The reversal of dopamine transporter function is governed by plasma membrane interactions and disrupted by genetic variations

Abstract

Dopaminergic neurotransmission plays an important role in the regulation of cognitive, behavioral, and motor functions. Abnormalities in the dopamine (DA) system have been implicated in neuropsychiatric disorders including drug addiction, schizophrenia, attention deficit hyperactivity disorder, and autism spectrum disorder (ASD). The DA transporter (DAT) is a presynaptic protein that regulates DA neurotransmission by mediating the re-uptake of synaptically released DA. The DAT is a major molecular target of the psychostimulant amphetamine (AMPH), which causes an elevation in extracellular DA by inducing a reversal in DAT function.

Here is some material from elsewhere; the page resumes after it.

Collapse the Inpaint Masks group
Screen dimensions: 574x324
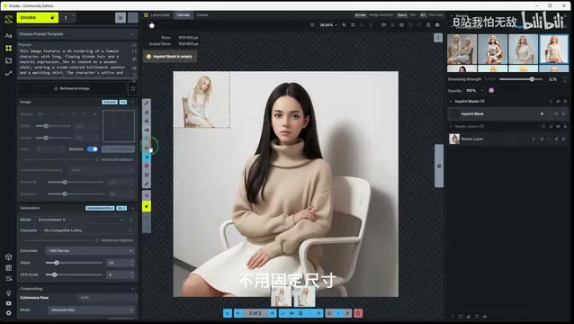[451, 101]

Since DA neurotransmission is heavily dictated by DAT function, understanding the regulators of DAT transport may be instrumental in understanding DA-related neuropsychiatric disorders. In this dissertation, I report multiple avenues of research that explore the regulatory events associated with DAT-mediated reverse transport of DA. First, I present that the phospholipid PIP2 directly binds, through electrostatic interactions, to positively charged DAT N-terminal residues. This interaction is required for robust AMPH-induced, DA efflux, yet does not affect the process of DA uptake. I also describe an ASD-associated de novo mutation in the DAT gene. This de novo mutation causes profound abnormalities in DAT function, including a persistent reverse transport of DA. Exposing the mutant DAT to Zn2+ partially reverses the functional deficits observed in the transporter. Lastly, I functionally characterize the effect of two separate gene variations associated with ASD, one in the DAT-interacting protein syntaxin 1 (STX1) and one in the DAT itself. I observe that the STX1 variant is hypo-phosphorylated at a key regulatory residue, resulting in a reduction in the capacity of the DAT to reverse transport DA. In parallel, I observe that the hDAT variant has reduced interactions with STX1, which also results in a reduction in the capacity of the DAT to transport DA in reverse. Collectively, these data outline multiple molecular and structural regulators of the reversal of DAT function and may contribute to a more complete understanding of the etiology of DA-related neuropsychiatric disorders.